→ WORK REQUIRED: Every line of the entries below that carries the string "with" should be copied.

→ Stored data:
- - - -

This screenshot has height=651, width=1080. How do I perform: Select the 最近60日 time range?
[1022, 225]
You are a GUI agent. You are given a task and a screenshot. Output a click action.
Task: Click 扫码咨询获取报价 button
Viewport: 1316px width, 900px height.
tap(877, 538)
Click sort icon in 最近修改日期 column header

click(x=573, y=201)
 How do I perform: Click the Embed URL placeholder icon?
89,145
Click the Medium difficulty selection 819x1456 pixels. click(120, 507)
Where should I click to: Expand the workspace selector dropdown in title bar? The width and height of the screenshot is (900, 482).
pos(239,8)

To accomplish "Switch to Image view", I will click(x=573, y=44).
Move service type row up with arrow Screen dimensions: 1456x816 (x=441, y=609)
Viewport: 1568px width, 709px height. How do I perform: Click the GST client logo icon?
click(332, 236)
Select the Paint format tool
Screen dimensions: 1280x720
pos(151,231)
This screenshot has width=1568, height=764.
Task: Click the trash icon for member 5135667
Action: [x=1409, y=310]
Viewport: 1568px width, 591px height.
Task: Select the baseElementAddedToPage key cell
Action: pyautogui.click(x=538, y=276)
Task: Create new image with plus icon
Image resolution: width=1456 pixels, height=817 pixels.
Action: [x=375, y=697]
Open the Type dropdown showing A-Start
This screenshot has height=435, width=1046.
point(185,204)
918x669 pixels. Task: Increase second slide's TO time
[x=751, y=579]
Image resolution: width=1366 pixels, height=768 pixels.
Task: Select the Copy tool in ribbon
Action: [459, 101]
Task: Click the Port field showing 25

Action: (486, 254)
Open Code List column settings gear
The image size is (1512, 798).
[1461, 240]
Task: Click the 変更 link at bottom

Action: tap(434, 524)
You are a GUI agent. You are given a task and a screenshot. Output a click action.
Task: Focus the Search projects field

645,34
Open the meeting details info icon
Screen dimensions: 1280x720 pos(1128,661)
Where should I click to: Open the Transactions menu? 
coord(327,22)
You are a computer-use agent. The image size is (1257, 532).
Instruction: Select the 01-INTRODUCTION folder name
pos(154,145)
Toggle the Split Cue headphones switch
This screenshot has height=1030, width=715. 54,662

- - - -

→ REPLY:
Move service type row up with arrow Screen dimensions: 1456x816 (x=441, y=609)
Task: Create new image with plus icon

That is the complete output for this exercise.